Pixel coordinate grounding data
>>>

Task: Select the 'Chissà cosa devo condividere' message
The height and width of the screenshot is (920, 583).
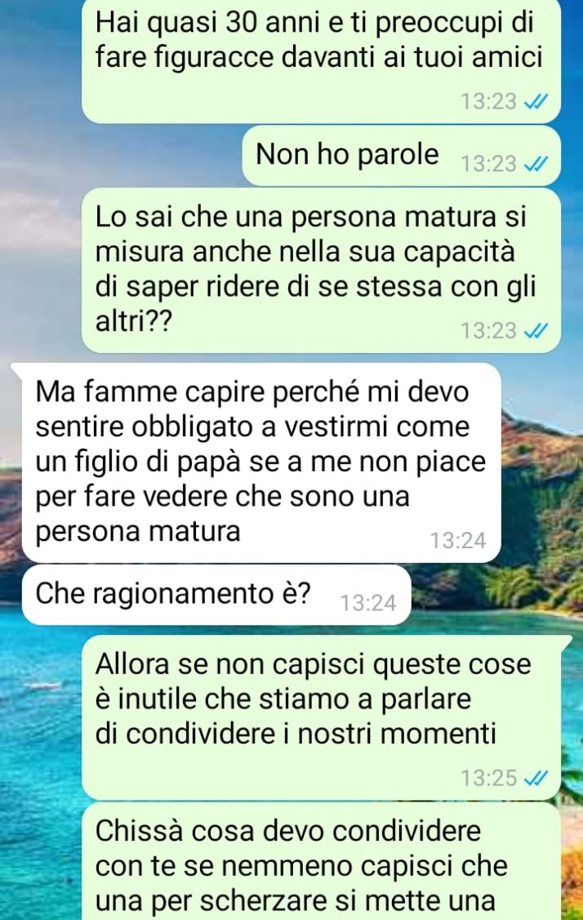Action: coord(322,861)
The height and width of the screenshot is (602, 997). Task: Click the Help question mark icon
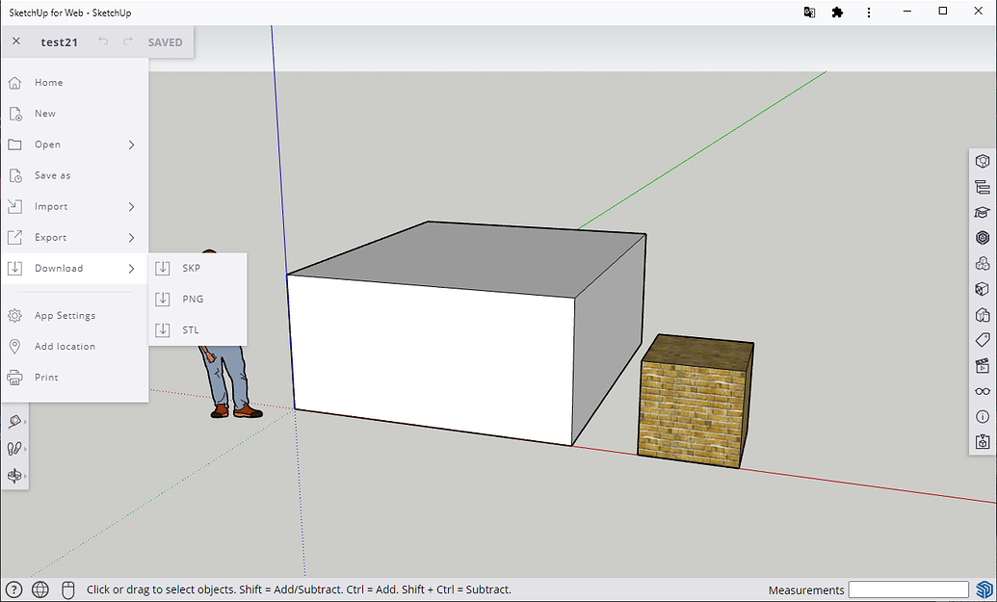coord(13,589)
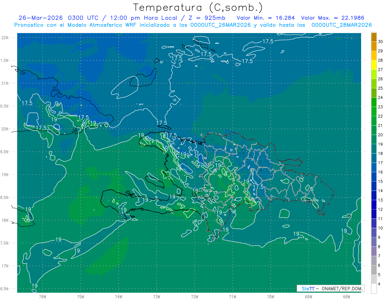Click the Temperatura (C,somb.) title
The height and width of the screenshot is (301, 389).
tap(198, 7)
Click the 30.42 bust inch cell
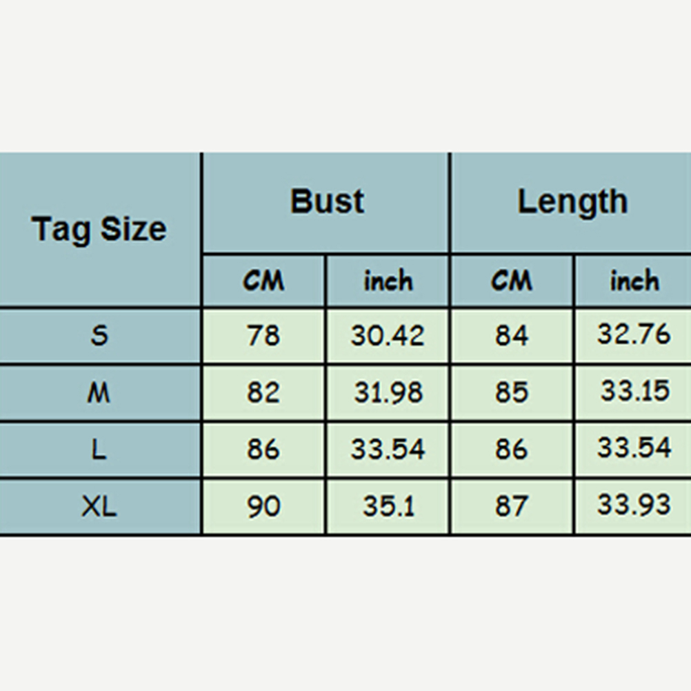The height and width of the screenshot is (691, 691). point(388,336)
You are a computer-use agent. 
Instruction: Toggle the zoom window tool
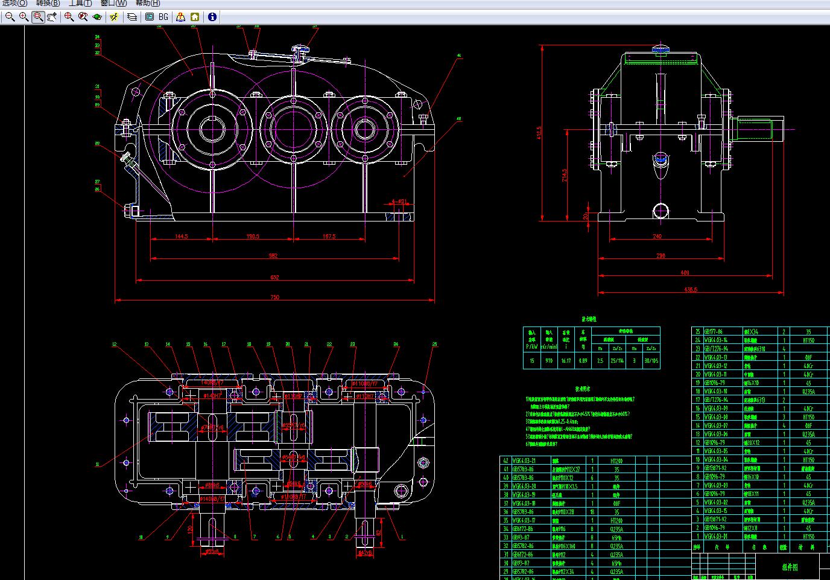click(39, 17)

<<<
>>>

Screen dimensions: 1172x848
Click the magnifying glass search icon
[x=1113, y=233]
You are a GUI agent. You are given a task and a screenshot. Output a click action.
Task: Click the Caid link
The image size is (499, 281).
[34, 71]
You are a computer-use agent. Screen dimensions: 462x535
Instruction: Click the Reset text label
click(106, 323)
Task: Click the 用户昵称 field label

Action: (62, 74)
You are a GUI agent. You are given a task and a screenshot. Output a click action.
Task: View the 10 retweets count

<<<

● Your task
Wherever the line holding "The image size is (499, 281)." falls in the entries above, copy exactly from it through the line holding "Task: View the 10 retweets count", inclusive, and add nothing.

● Expected output
The image size is (499, 281).
[34, 71]
You are a computer-use agent. Screen dimensions: 462x535
Instruction: Click the Reset text label
click(106, 323)
Task: Click the 用户昵称 field label

Action: (62, 74)
You are a GUI agent. You are given a task and a screenshot. Output a click action.
Task: View the 10 retweets count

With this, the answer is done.